In 2012, Major League Soccer’s attendance average was 18,807, third best among major professional sports leagues in the United States behind the National Football League and Major League Baseball. Better than the NBA and NHL.
While the NASL teams bled buckets of blood as they tried to buy enough aging internationals to compete with the Cosmos, Major League Soccer has been slow and steady.
The single enity of the league owning the teams and player contracts, has not been without its problems. Philip Anschutz, Lamar Hunt and the Kraft family invested in multiple franchises to keep the league going in the first decade.

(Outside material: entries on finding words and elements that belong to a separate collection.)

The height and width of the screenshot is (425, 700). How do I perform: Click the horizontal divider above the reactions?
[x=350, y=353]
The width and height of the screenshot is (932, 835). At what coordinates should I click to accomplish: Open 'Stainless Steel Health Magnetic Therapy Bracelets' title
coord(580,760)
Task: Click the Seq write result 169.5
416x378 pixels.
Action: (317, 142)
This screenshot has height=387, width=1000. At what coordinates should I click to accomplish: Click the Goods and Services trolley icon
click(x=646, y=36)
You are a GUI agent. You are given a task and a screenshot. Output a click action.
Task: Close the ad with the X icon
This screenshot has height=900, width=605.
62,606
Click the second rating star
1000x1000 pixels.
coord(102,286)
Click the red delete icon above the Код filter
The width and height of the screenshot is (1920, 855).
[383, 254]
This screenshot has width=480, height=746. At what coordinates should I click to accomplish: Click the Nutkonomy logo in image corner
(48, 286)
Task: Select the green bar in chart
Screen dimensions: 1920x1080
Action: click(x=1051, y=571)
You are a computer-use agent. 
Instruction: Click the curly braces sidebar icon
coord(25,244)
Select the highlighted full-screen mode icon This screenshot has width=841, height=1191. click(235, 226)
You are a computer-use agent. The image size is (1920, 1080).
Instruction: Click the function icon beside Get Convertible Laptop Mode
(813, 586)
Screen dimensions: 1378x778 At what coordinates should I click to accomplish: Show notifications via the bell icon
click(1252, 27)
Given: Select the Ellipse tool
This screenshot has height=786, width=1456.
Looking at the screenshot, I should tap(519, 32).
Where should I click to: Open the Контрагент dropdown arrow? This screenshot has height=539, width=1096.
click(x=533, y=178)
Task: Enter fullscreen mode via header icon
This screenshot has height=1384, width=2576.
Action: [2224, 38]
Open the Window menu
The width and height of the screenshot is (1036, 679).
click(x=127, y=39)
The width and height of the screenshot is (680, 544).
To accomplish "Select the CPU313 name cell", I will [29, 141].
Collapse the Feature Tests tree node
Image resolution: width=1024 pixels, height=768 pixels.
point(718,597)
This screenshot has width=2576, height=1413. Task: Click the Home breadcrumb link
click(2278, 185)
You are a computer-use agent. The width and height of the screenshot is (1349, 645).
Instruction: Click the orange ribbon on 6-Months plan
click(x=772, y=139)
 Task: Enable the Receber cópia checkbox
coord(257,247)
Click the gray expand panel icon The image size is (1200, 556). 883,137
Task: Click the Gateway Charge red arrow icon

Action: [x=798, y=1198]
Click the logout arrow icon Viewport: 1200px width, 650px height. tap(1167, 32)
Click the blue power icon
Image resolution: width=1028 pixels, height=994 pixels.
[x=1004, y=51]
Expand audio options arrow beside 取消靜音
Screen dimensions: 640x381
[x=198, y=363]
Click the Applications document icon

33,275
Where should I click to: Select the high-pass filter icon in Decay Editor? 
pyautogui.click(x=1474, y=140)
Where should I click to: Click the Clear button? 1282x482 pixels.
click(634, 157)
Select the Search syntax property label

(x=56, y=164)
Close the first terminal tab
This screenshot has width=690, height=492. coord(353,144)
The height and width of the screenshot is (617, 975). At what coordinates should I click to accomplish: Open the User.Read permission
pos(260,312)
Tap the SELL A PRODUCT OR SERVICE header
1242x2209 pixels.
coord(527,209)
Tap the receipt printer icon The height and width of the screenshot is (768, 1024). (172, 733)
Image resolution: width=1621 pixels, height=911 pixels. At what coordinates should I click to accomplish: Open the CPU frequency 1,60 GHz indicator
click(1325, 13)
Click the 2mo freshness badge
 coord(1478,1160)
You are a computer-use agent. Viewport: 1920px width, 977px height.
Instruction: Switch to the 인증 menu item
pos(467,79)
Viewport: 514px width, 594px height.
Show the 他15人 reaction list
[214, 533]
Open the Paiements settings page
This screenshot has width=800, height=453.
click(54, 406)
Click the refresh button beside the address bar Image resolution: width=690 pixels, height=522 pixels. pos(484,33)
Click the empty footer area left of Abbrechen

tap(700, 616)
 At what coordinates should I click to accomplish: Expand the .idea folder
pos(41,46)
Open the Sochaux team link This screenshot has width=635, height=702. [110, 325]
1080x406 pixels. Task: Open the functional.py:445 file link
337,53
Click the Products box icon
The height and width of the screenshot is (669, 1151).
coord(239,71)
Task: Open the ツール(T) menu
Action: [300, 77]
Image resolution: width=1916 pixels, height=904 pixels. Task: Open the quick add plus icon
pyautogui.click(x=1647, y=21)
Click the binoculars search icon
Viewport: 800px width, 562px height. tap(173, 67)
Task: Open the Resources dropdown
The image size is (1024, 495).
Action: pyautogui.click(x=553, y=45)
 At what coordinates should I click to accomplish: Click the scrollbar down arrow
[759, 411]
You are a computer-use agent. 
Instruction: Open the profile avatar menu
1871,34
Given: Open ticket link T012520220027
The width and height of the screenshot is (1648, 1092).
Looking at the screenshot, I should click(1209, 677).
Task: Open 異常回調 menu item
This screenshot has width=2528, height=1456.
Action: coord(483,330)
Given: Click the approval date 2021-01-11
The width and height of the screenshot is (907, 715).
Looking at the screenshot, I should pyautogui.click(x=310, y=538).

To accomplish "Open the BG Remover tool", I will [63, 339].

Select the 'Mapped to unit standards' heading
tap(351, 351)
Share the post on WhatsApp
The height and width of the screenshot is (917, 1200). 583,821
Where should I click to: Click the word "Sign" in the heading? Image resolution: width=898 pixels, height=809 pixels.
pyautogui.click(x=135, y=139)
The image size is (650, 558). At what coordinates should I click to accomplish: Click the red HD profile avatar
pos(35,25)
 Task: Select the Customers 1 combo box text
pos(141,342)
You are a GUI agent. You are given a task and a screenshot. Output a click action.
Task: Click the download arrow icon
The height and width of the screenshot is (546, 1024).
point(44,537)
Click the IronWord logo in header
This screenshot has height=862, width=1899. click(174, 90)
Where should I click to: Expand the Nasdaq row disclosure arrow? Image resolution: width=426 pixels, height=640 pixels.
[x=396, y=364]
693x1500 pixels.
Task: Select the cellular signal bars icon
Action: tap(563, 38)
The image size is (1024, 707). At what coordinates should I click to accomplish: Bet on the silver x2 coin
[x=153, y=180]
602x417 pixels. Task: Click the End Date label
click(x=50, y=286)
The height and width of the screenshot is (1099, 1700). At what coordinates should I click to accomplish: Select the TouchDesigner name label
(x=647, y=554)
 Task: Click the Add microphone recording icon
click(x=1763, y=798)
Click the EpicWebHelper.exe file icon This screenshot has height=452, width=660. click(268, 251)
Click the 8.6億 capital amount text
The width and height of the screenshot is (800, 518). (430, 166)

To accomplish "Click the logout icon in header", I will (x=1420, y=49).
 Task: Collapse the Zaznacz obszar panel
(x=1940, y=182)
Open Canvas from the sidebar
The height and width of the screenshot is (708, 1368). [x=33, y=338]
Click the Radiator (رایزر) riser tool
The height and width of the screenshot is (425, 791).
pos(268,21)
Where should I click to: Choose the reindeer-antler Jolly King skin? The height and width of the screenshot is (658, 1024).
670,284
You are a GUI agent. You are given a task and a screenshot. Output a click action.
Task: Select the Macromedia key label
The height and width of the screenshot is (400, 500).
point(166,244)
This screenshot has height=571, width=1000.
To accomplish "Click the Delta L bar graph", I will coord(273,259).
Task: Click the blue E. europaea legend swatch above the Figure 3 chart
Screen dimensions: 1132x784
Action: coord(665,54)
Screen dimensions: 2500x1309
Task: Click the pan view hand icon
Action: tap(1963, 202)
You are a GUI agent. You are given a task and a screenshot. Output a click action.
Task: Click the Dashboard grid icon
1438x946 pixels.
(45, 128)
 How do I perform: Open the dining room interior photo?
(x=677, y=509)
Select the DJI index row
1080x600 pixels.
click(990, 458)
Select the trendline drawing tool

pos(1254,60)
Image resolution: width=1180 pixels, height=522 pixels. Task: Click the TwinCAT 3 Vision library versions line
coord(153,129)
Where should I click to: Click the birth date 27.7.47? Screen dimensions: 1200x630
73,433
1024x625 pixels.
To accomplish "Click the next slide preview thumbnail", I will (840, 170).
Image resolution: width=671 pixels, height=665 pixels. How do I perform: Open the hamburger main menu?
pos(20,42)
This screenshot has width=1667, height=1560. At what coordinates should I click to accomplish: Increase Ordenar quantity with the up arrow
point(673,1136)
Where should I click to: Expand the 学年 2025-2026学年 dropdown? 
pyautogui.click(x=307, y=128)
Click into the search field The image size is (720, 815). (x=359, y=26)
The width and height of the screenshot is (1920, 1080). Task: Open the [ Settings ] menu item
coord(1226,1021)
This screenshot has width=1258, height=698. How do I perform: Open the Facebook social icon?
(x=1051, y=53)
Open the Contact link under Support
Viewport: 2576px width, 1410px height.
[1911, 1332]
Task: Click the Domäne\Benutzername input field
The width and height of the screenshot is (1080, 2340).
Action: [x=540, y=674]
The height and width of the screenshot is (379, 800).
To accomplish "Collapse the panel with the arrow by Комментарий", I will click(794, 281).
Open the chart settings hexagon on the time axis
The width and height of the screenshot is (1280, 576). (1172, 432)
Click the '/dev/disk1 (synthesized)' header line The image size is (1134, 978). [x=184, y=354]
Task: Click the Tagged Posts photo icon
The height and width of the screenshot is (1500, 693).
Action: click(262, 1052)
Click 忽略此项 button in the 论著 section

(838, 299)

In recent years the Beckham rule, which allows for designated players who’s compensation is not counted against a salary cap, have added marque players like David Beckham and Henry Theirry to the league. However, that compensation hasn’t broken the league.
Because of the league’s structure, you don’t have ego-driven crazy spending to buy a championship team.
The Los Angeles Galaxy will open the 2013 season as the two-time defending MLS Cup champions. Beckham is gone and will play in France, but the core of the team returns.
D.C. United, winners of four league championships and the dominant team in the early years of MLS, returned to the playoffs a year ago. Ben Olsen, who played for D.C. United, has grown as a young professional coach and now leads United.
The common denominator between those early D.C. United teams and today’s Galaxy is current Los Angles coach Bruce Arena. He was D.C. United’s first head coach before moving on to eight years as the U.S. MNT coach.
So here comes season #18 for MLS. The league is 19 teams strong, three of which are based in Canada. New York is the next expansion target. The league has room to grow…..and slow and steady gives MLS time to do just that.